Autoimmune hepatitis (AIH) is a progressive inflammatory disorders of unknown etiology, characterized by immune-mediated destruction of hepatocytes and massive production of cytokines. Interleukin-1β is a pleiotropic proinflammatory cytokine and well known to be critical in a variety of autoimmune diseases. However, the role of interleukin-1β (IL-1β) in AIH is still indistinct. Here, we first investigated the significance of NOD-like receptor protein 3 (NLRP3) inflammasome-dependent IL-1β in the pathogenesis of AIH with a murine model of immune-mediated hepatitis induced by Concanavalin A (ConA). In ConA-treated mice, pathogenic elevated NLRP3, Cleaved caspase-1 and IL-1β levels, as well as an inflammatory cell death known as pyroptosis predominantly occurred in the livers.
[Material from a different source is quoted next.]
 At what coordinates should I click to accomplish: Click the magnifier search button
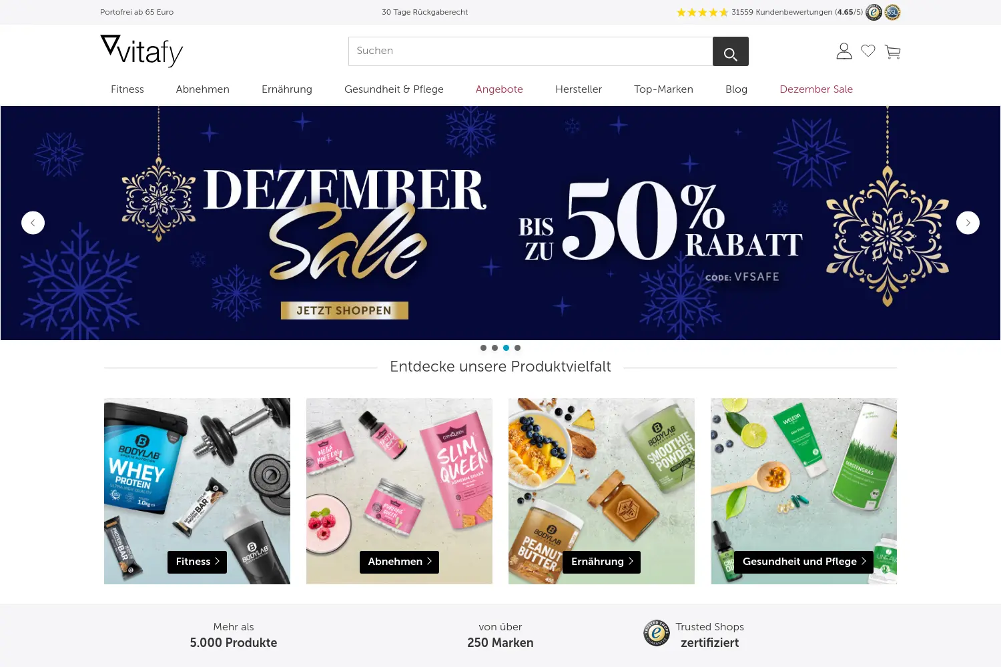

Strikingly, NLRP3−/− and caspase-1−/− mice were broadly protected from hepatitis as determined by decreased histological liver injury, serum aminotransferase (ALT)/aspartate transaminase levels, and pyroptosis. In vivo intervention with recombinant human interleukin-1 receptor antagonist (rhIL-1Ra) strongly suppressed ConA-induced hepatitis by decreasing tumor necrosis factor-alpha (TNF-α) and interleukin-17 (IL-17) secretion, and inflammatory cell infiltration into livers. Additionally, rhIL-1Ra-pretreated mice developed significantly reduced NLRP3 inflammasome activation and reactive oxygen species (ROS) generation. Scavenging of ROS by N-acetyl-cysteine also attenuated NLRP3 inflammasome activation and liver inflammation, indicating that the essential role of ROS in mediating NLRP3 inflammasome activation in ConA-induced hepatitis. In conclusion, our results demonstrated that NLRP3 inflammasome-dependent IL-1β production was crucial in the pathogenesis of ConA-induced hepatitis, which shed light on the development of promising therapeutic strategies for AIH by blocking NLRP3 inflammasome and IL-1β.